This one is interesting in regards to the speculation of Zach from Arizona's interview on Infowars on Friday hinted that he may be a part of Q or at least knows Q's identity. In the interview he spent a lot of time talking about the SpaceX launch at Cape Canaveral this weekend and the special payload aimed at the North Koreans.

 

5)

>"EPA reorganization challenged"

>WASHINGTON (AP) The Environmental Protection Agency soon will go through a top-to-bottom reorganization that environmentalists say will cripple government efforts to fight pollution. "This means the end of the agency," William Drayton, EPA's chief budget officer during the Carter administration, said Monday. "They have set out to tear EPA apart …" Save EPA, a coalition of environmental groups fighting proposed budget cuts, said they have obtained internal documents showing that 50 percent of EPA's headquarters staff either will be fired or demoted in the reorganization, to be announced in a few weeks.
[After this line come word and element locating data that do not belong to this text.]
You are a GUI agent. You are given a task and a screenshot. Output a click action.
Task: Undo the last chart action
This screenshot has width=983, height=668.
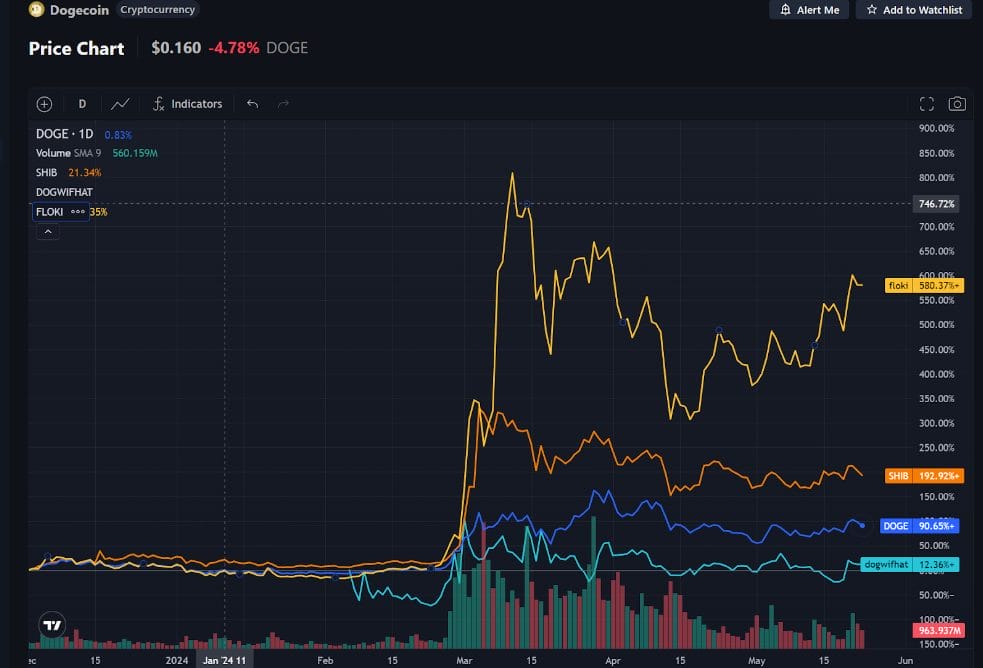tap(253, 104)
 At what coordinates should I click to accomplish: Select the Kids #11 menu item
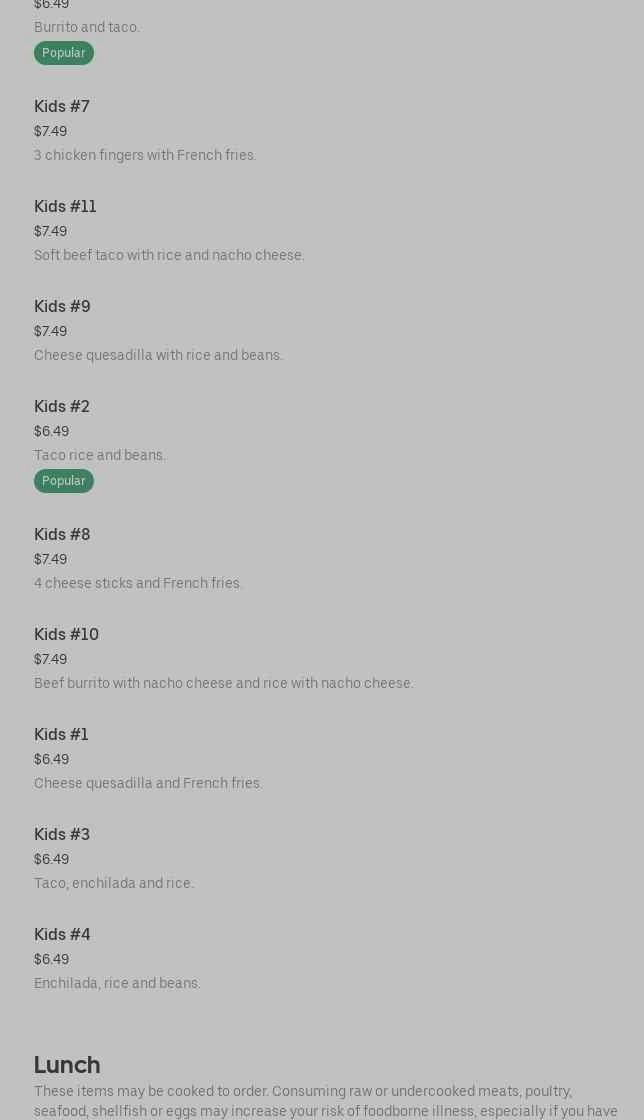point(65,206)
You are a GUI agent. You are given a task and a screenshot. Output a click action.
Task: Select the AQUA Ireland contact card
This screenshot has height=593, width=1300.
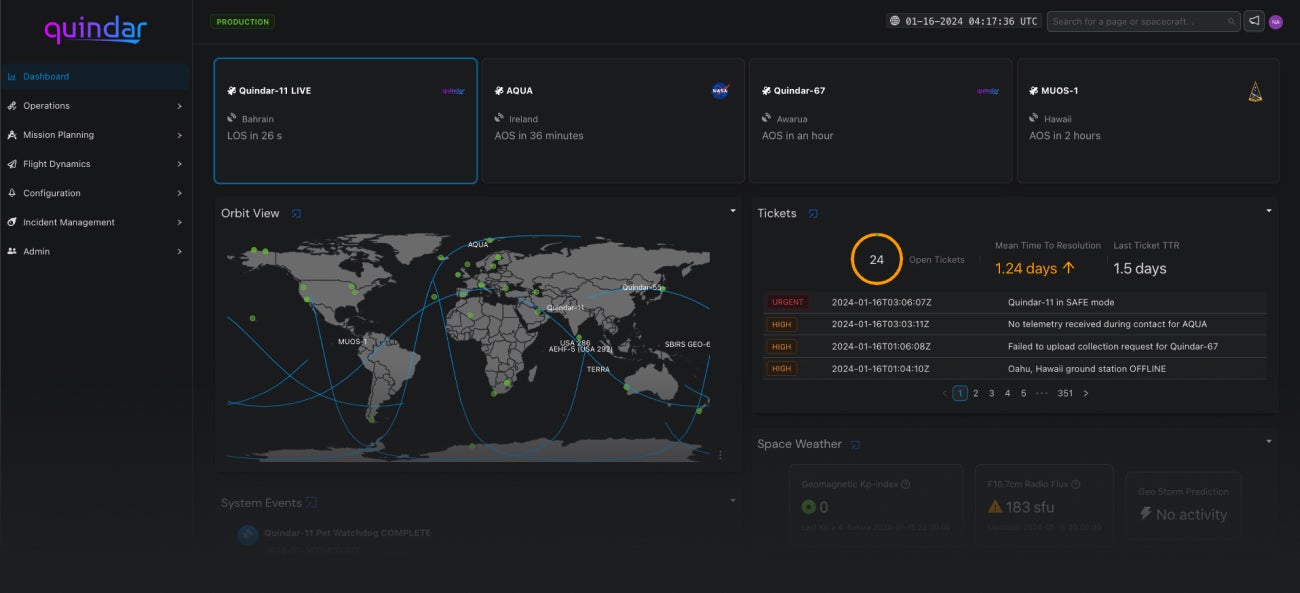coord(613,120)
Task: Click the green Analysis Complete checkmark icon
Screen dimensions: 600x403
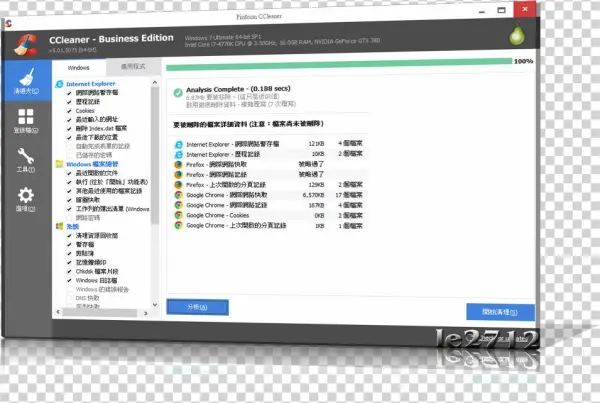Action: (177, 92)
Drayton estimated that 80 percent of the people on the headquarters staff when Carter left office will have quit, been fired or demoted by next June. EPA officials said the figure was greatly inflated. They confirmed, however, that EPA Administrator Anne Gorsuch is reorganizing the agency. Sourees. who asked not to be identified, estimated that 700 to 800 people out of 4,385 in the Washington headquarters will lose their jobs.

 

Early '80s fake news of fearmongering comments from the Carter administration official.

 

There are other stories, but those are the prominent ones. I realize this is probably a stretch in terms of looking for hidden cryptic clues in Q's messages, but I definitely found it to be an interesting coincidence.